→ **Excerpts from a dataset**
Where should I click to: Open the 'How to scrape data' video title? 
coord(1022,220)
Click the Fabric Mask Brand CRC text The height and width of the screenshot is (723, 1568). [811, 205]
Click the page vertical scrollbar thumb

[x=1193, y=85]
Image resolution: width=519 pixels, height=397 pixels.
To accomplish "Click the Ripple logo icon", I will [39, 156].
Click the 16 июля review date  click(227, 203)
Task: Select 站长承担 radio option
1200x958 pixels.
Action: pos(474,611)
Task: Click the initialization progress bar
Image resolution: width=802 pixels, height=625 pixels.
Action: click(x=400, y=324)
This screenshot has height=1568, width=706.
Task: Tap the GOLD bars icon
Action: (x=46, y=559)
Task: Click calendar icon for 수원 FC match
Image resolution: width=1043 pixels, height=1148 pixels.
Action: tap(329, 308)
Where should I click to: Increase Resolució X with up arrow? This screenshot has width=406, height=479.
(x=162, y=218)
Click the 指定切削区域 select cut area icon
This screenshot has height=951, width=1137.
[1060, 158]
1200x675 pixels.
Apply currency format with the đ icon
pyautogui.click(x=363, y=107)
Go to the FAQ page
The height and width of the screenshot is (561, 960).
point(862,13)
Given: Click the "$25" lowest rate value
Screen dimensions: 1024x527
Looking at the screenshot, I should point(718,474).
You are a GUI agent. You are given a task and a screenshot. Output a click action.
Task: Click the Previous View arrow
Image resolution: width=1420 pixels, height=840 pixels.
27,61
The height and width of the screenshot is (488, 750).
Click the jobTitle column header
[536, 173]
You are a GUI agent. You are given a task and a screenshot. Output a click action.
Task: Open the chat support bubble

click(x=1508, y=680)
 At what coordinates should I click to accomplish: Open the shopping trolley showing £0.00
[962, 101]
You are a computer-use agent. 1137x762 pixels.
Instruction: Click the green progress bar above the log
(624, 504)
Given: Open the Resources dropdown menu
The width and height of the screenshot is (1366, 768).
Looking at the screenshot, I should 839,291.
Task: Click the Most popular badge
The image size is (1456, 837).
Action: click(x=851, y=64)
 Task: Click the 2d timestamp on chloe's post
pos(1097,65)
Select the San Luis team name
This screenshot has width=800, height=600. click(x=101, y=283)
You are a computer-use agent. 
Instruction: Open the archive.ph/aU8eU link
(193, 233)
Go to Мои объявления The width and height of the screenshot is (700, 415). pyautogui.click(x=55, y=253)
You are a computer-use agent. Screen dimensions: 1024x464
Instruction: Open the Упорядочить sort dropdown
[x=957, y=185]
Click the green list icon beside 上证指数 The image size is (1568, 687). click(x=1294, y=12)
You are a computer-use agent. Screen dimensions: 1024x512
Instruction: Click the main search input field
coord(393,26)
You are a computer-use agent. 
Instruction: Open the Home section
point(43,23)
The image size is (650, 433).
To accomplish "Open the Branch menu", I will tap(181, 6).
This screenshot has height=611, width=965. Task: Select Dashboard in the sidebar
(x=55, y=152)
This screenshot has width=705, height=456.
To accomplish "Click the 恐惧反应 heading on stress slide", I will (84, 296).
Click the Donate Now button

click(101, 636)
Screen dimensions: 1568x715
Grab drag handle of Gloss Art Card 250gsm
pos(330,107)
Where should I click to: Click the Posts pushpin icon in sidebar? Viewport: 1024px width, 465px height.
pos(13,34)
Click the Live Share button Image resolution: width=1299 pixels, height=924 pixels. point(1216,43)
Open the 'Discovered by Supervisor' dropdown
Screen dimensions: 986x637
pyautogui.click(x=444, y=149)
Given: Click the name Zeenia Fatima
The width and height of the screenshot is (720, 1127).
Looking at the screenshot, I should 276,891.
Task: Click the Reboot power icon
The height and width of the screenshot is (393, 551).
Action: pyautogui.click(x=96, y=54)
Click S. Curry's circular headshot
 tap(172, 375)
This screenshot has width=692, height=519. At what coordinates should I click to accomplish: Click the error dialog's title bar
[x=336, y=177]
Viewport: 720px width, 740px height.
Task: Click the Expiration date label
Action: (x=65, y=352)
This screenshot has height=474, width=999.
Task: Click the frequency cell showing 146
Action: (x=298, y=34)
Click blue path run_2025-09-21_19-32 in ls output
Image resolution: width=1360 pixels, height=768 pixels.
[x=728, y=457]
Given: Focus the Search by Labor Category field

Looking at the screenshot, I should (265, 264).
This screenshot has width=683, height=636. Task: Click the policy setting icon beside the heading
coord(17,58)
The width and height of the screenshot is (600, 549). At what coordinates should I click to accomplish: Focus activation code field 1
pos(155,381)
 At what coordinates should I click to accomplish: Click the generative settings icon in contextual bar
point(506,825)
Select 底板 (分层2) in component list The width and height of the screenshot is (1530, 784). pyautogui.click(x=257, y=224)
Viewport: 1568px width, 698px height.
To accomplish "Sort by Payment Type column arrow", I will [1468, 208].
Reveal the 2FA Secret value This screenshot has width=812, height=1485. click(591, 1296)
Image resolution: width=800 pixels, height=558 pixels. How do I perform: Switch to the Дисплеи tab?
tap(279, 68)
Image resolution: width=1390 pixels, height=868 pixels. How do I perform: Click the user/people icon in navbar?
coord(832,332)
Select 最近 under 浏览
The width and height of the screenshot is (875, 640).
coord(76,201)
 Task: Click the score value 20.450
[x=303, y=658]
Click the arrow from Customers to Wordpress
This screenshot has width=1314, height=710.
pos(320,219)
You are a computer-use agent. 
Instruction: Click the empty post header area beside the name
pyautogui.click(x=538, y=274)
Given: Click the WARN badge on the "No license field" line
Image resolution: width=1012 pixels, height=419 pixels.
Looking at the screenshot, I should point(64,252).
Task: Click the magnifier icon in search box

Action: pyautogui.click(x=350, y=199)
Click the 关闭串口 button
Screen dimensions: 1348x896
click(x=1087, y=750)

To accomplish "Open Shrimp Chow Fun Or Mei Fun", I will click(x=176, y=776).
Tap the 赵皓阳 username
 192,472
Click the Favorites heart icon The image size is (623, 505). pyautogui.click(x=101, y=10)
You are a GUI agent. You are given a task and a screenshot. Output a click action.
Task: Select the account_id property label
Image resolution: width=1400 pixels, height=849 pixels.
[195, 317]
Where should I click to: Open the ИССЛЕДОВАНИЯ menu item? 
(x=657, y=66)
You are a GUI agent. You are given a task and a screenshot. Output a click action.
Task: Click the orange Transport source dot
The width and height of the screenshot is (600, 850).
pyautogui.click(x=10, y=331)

→ **Task details**
Output all of the data without altering a single line.

→ **Written solution**
Where should I click to: Open the 'How to scrape data' video title? 
coord(1022,220)
Click the Fabric Mask Brand CRC text The height and width of the screenshot is (723, 1568). [811, 205]
Click the page vertical scrollbar thumb

[x=1193, y=85]
Image resolution: width=519 pixels, height=397 pixels.
To accomplish "Click the Ripple logo icon", I will [39, 156].
Click the 16 июля review date  click(227, 203)
Task: Select 站长承担 radio option
1200x958 pixels.
Action: pos(474,611)
Task: Click the initialization progress bar
Image resolution: width=802 pixels, height=625 pixels.
Action: click(x=400, y=324)
This screenshot has height=1568, width=706.
Task: Tap the GOLD bars icon
Action: (x=46, y=559)
Task: Click calendar icon for 수원 FC match
Image resolution: width=1043 pixels, height=1148 pixels.
Action: tap(329, 308)
Where should I click to: Increase Resolució X with up arrow? This screenshot has width=406, height=479.
(x=162, y=218)
Click the 指定切削区域 select cut area icon
This screenshot has height=951, width=1137.
[1060, 158]
1200x675 pixels.
Apply currency format with the đ icon
pyautogui.click(x=363, y=107)
Go to the FAQ page
The height and width of the screenshot is (561, 960).
point(862,13)
Given: Click the "$25" lowest rate value
Screen dimensions: 1024x527
Looking at the screenshot, I should point(718,474).
You are a GUI agent. You are given a task and a screenshot. Output a click action.
Task: Click the Previous View arrow
Image resolution: width=1420 pixels, height=840 pixels.
27,61
The height and width of the screenshot is (488, 750).
Click the jobTitle column header
[536, 173]
You are a GUI agent. You are given a task and a screenshot. Output a click action.
Task: Open the chat support bubble

click(x=1508, y=680)
 At what coordinates should I click to accomplish: Open the shopping trolley showing £0.00
[962, 101]
You are a computer-use agent. 1137x762 pixels.
Instruction: Click the green progress bar above the log
(624, 504)
Given: Open the Resources dropdown menu
The width and height of the screenshot is (1366, 768).
Looking at the screenshot, I should 839,291.
Task: Click the Most popular badge
The image size is (1456, 837).
Action: click(x=851, y=64)
 Task: Click the 2d timestamp on chloe's post
pos(1097,65)
Select the San Luis team name
This screenshot has width=800, height=600. click(x=101, y=283)
You are a computer-use agent. 
Instruction: Open the archive.ph/aU8eU link
(193, 233)
Go to Мои объявления The width and height of the screenshot is (700, 415). pyautogui.click(x=55, y=253)
You are a computer-use agent. Screen dimensions: 1024x464
Instruction: Open the Упорядочить sort dropdown
[x=957, y=185]
Click the green list icon beside 上证指数 The image size is (1568, 687). click(x=1294, y=12)
You are a computer-use agent. Screen dimensions: 1024x512
Instruction: Click the main search input field
coord(393,26)
You are a computer-use agent. 
Instruction: Open the Home section
point(43,23)
The image size is (650, 433).
To accomplish "Open the Branch menu", I will tap(181, 6).
This screenshot has height=611, width=965. Task: Select Dashboard in the sidebar
(x=55, y=152)
This screenshot has width=705, height=456.
To accomplish "Click the 恐惧反应 heading on stress slide", I will (84, 296).
Click the Donate Now button

click(101, 636)
Screen dimensions: 1568x715
Grab drag handle of Gloss Art Card 250gsm
pos(330,107)
Where should I click to: Click the Posts pushpin icon in sidebar? Viewport: 1024px width, 465px height.
pos(13,34)
Click the Live Share button Image resolution: width=1299 pixels, height=924 pixels. point(1216,43)
Open the 'Discovered by Supervisor' dropdown
Screen dimensions: 986x637
pyautogui.click(x=444, y=149)
Given: Click the name Zeenia Fatima
The width and height of the screenshot is (720, 1127).
Looking at the screenshot, I should 276,891.
Task: Click the Reboot power icon
The height and width of the screenshot is (393, 551).
Action: pyautogui.click(x=96, y=54)
Click S. Curry's circular headshot
 tap(172, 375)
This screenshot has width=692, height=519. At what coordinates should I click to accomplish: Click the error dialog's title bar
[x=336, y=177]
Viewport: 720px width, 740px height.
Task: Click the Expiration date label
Action: (x=65, y=352)
This screenshot has height=474, width=999.
Task: Click the frequency cell showing 146
Action: (x=298, y=34)
Click blue path run_2025-09-21_19-32 in ls output
Image resolution: width=1360 pixels, height=768 pixels.
[x=728, y=457]
Given: Focus the Search by Labor Category field

Looking at the screenshot, I should (265, 264).
This screenshot has width=683, height=636. Task: Click the policy setting icon beside the heading
coord(17,58)
The width and height of the screenshot is (600, 549). At what coordinates should I click to accomplish: Focus activation code field 1
pos(155,381)
 At what coordinates should I click to accomplish: Click the generative settings icon in contextual bar
point(506,825)
Select 底板 (分层2) in component list The width and height of the screenshot is (1530, 784). pyautogui.click(x=257, y=224)
Viewport: 1568px width, 698px height.
To accomplish "Sort by Payment Type column arrow", I will [1468, 208].
Reveal the 2FA Secret value This screenshot has width=812, height=1485. click(591, 1296)
Image resolution: width=800 pixels, height=558 pixels. How do I perform: Switch to the Дисплеи tab?
tap(279, 68)
Image resolution: width=1390 pixels, height=868 pixels. How do I perform: Click the user/people icon in navbar?
coord(832,332)
Select 最近 under 浏览
The width and height of the screenshot is (875, 640).
coord(76,201)
 Task: Click the score value 20.450
[x=303, y=658]
Click the arrow from Customers to Wordpress
This screenshot has width=1314, height=710.
pos(320,219)
You are a computer-use agent. 
Instruction: Click the empty post header area beside the name
pyautogui.click(x=538, y=274)
Given: Click the WARN badge on the "No license field" line
Image resolution: width=1012 pixels, height=419 pixels.
Looking at the screenshot, I should point(64,252).
Task: Click the magnifier icon in search box

Action: pyautogui.click(x=350, y=199)
Click the 关闭串口 button
Screen dimensions: 1348x896
click(x=1087, y=750)

To accomplish "Open Shrimp Chow Fun Or Mei Fun", I will click(x=176, y=776).
Tap the 赵皓阳 username
 192,472
Click the Favorites heart icon The image size is (623, 505). pyautogui.click(x=101, y=10)
You are a GUI agent. You are given a task and a screenshot. Output a click action.
Task: Select the account_id property label
Image resolution: width=1400 pixels, height=849 pixels.
[195, 317]
Where should I click to: Open the ИССЛЕДОВАНИЯ menu item? 
(x=657, y=66)
You are a GUI agent. You are given a task and a screenshot. Output a click action.
Task: Click the orange Transport source dot
The width and height of the screenshot is (600, 850).
pyautogui.click(x=10, y=331)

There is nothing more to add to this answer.